Пламя возмездия - Биверли Бирн
Шрифт:
Интервал:
Закладка:
Ларес
10 часов утра
В этих известняковых горах было довольно прохладно, и Фернандо Люс поеживался, сидя на открытой веранде дома Пруденсио Альвареса. Пятеро владельцев плантаций, которых Альварес пригласил на эту встречу, разослав к ним посыльных предыдущим вечером, сидели тут же. Это были люди привычные к таким контрастам температуры, и, казалось, вообще не замечали утреннего холода.

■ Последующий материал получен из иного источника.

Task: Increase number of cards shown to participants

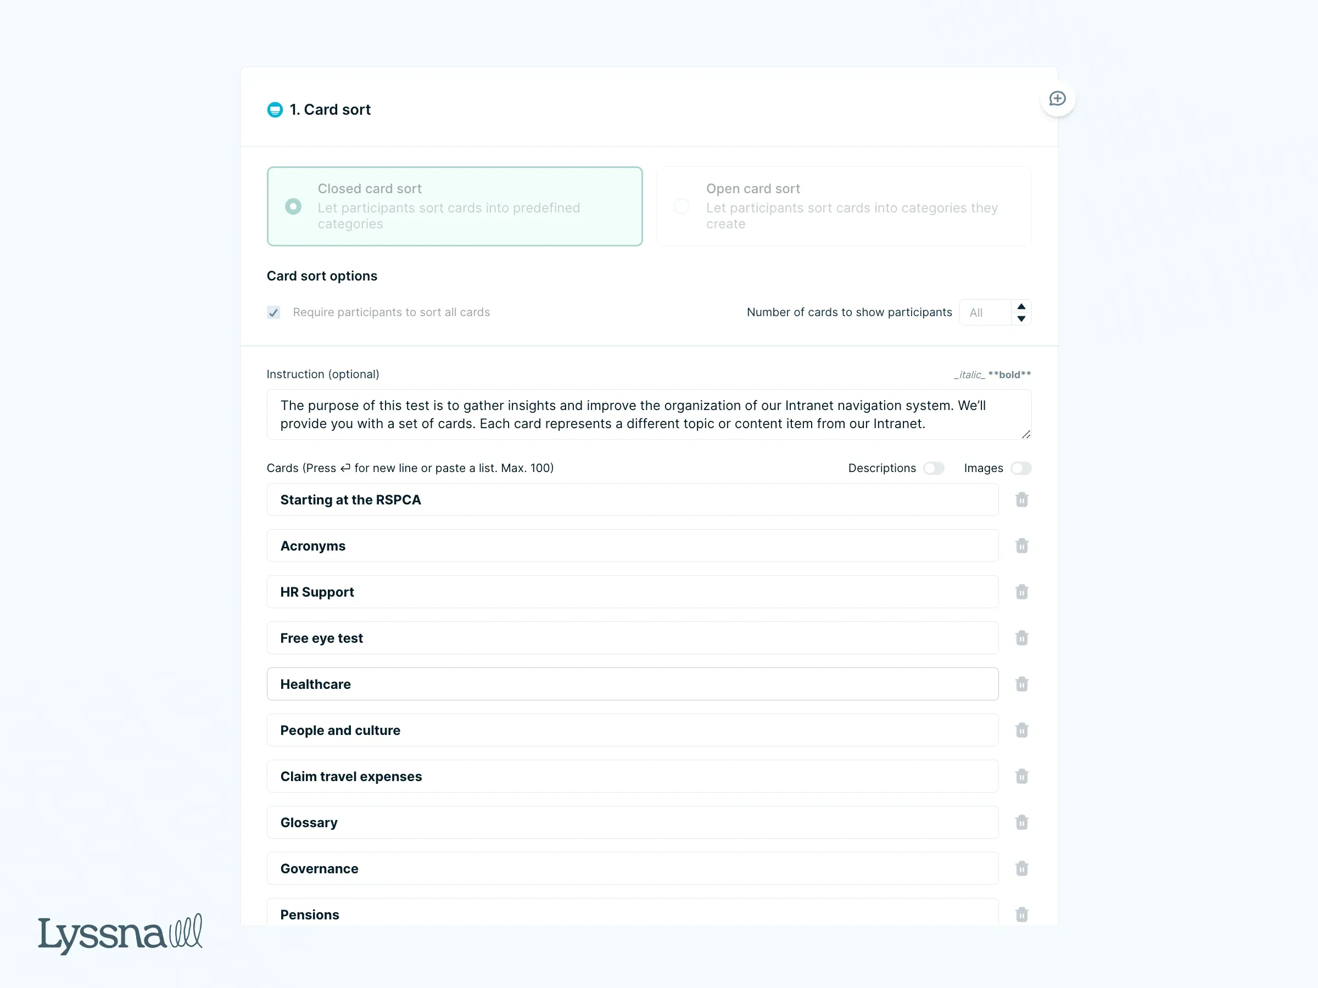Action: [1021, 307]
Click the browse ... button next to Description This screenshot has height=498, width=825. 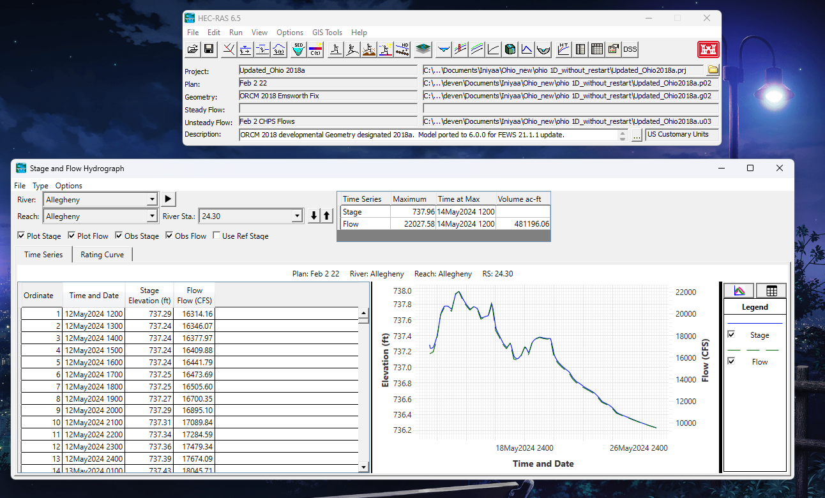pyautogui.click(x=637, y=135)
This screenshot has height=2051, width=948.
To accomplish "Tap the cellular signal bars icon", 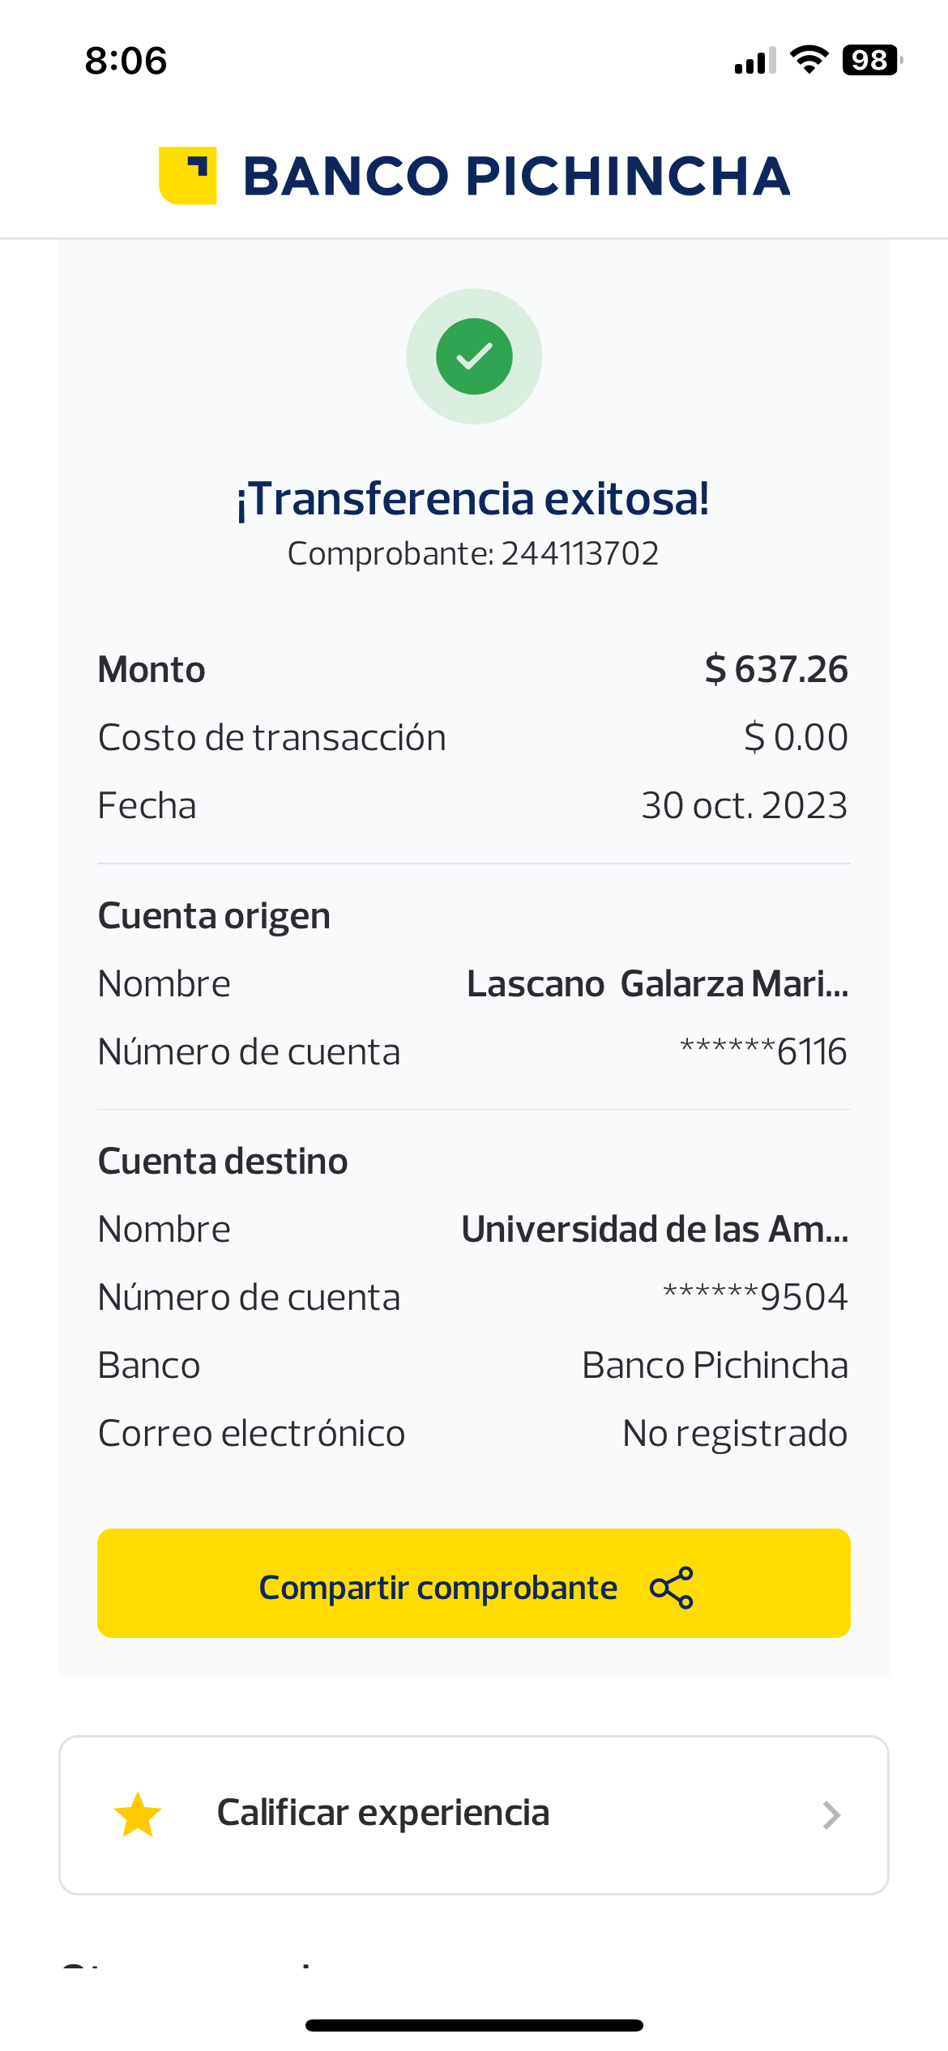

Люс пытался украдкой рассмотреть каждого. Справа от него сидел самый младший из пятерых. Этому Маноло Тригере было не больше двадцати пяти лет, может быть, двадцать шесть. Он унаследовал гасиенду, граничащую с владениями Альвареса, в прошлом году. Молодой человек выглядел самоуверенно. Люс решил, что он выглядел нахально.
Рядом с Маноло расположился Фелипе Родригес, владелец обширной плантации в холмах, которые возвышались у Рио Гуаба. Затем сидел сам Альварес, а напротив него еще двое плантаторов, их владения были тоже не из малых. Один из них, Кока Моралес, показался Люсу хитрой змеей. Второго человека по имени Хесус Фонтана Люс знал весьма поверхностно.
Между Фонтаной и Моралесом восседала женщина, глубокая старуха, настолько маленькая и тщедушная, что, казалось, ее вот-вот унесет с веранды бризом, налетавшим порывами. Донья Мария де лос Анхелес наклонилась вперед, опершись на свою трость с золотым наконечником.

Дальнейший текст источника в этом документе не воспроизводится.